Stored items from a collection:
.....

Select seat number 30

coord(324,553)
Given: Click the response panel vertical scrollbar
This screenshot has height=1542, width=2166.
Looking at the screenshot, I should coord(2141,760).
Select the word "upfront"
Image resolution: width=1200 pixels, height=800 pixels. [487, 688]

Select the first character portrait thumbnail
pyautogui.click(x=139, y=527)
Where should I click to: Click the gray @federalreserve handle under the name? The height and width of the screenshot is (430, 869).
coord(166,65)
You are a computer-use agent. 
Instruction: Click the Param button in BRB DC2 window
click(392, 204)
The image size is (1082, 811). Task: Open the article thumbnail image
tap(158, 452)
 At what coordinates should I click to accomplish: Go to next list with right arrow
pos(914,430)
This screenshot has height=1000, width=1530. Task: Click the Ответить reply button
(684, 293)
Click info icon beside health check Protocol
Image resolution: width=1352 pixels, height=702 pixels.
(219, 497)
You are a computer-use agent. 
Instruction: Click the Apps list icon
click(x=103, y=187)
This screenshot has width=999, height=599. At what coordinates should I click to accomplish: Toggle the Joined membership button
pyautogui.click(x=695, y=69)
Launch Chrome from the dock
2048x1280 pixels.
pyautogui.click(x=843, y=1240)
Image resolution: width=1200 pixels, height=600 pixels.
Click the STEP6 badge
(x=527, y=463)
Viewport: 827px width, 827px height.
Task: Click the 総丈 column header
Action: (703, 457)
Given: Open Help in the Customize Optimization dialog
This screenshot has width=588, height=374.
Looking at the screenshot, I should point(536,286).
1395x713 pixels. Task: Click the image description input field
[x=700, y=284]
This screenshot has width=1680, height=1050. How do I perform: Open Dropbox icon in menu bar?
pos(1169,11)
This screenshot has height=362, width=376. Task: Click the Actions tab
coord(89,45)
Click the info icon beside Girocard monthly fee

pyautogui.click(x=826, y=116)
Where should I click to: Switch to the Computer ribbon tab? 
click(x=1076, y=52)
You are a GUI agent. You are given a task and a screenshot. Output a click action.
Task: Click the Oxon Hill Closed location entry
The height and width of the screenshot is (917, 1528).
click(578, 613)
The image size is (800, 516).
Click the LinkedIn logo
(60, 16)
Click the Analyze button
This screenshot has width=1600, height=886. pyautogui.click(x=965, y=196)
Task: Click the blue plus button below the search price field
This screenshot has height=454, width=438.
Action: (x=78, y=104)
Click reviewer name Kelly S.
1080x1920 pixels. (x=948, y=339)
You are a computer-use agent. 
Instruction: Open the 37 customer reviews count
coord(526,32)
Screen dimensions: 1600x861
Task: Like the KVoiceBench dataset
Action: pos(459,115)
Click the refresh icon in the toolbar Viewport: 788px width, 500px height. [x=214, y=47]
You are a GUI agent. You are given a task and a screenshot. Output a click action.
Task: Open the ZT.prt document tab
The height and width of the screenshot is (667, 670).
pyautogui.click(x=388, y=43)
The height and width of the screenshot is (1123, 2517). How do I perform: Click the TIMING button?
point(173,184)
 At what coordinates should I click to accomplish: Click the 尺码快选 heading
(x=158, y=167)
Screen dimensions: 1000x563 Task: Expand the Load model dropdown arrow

.....

Can you turn every line of the listing above into a JSON list of strings, one string per line, with blank lines left out?

[
  "Select seat number 30",
  "coord(324,553)",
  "Given: Click the response panel vertical scrollbar",
  "This screenshot has height=1542, width=2166.",
  "Looking at the screenshot, I should coord(2141,760).",
  "Select the word \"upfront\"",
  "Image resolution: width=1200 pixels, height=800 pixels. [487, 688]",
  "Select the first character portrait thumbnail",
  "pyautogui.click(x=139, y=527)",
  "Where should I click to: Click the gray @federalreserve handle under the name? The height and width of the screenshot is (430, 869).",
  "coord(166,65)",
  "You are a computer-use agent. ",
  "Instruction: Click the Param button in BRB DC2 window",
  "click(392, 204)",
  "The image size is (1082, 811). Task: Open the article thumbnail image",
  "tap(158, 452)",
  " At what coordinates should I click to accomplish: Go to next list with right arrow",
  "pos(914,430)",
  "This screenshot has height=1000, width=1530. Task: Click the Ответить reply button",
  "(684, 293)",
  "Click info icon beside health check Protocol",
  "Image resolution: width=1352 pixels, height=702 pixels.",
  "(219, 497)",
  "You are a computer-use agent. ",
  "Instruction: Click the Apps list icon",
  "click(x=103, y=187)",
  "This screenshot has width=999, height=599. At what coordinates should I click to accomplish: Toggle the Joined membership button",
  "pyautogui.click(x=695, y=69)",
  "Launch Chrome from the dock",
  "2048x1280 pixels.",
  "pyautogui.click(x=843, y=1240)",
  "Image resolution: width=1200 pixels, height=600 pixels.",
  "Click the STEP6 badge",
  "(x=527, y=463)",
  "Viewport: 827px width, 827px height.",
  "Task: Click the 総丈 column header",
  "Action: (703, 457)",
  "Given: Open Help in the Customize Optimization dialog",
  "This screenshot has width=588, height=374.",
  "Looking at the screenshot, I should point(536,286).",
  "1395x713 pixels. Task: Click the image description input field",
  "[x=700, y=284]",
  "This screenshot has width=1680, height=1050. How do I perform: Open Dropbox icon in menu bar?",
  "pos(1169,11)",
  "This screenshot has height=362, width=376. Task: Click the Actions tab",
  "coord(89,45)",
  "Click the info icon beside Girocard monthly fee",
  "pyautogui.click(x=826, y=116)",
  "Where should I click to: Switch to the Computer ribbon tab? ",
  "click(x=1076, y=52)",
  "You are a GUI agent. You are given a task and a screenshot. Output a click action.",
  "Task: Click the Oxon Hill Closed location entry",
  "The height and width of the screenshot is (917, 1528).",
  "click(578, 613)",
  "The image size is (800, 516).",
  "Click the LinkedIn logo",
  "(60, 16)",
  "Click the Analyze button",
  "This screenshot has width=1600, height=886. pyautogui.click(x=965, y=196)",
  "Task: Click the blue plus button below the search price field",
  "This screenshot has height=454, width=438.",
  "Action: (x=78, y=104)",
  "Click reviewer name Kelly S.",
  "1080x1920 pixels. (x=948, y=339)",
  "You are a computer-use agent. ",
  "Instruction: Open the 37 customer reviews count",
  "coord(526,32)",
  "Screen dimensions: 1600x861",
  "Task: Like the KVoiceBench dataset",
  "Action: pos(459,115)",
  "Click the refresh icon in the toolbar Viewport: 788px width, 500px height. [x=214, y=47]",
  "You are a GUI agent. You are given a task and a screenshot. Output a click action.",
  "Task: Open the ZT.prt document tab",
  "The height and width of the screenshot is (667, 670).",
  "pyautogui.click(x=388, y=43)",
  "The height and width of the screenshot is (1123, 2517). How do I perform: Click the TIMING button?",
  "point(173,184)",
  " At what coordinates should I click to accomplish: Click the 尺码快选 heading",
  "(x=158, y=167)",
  "Screen dimensions: 1000x563 Task: Expand the Load model dropdown arrow"
]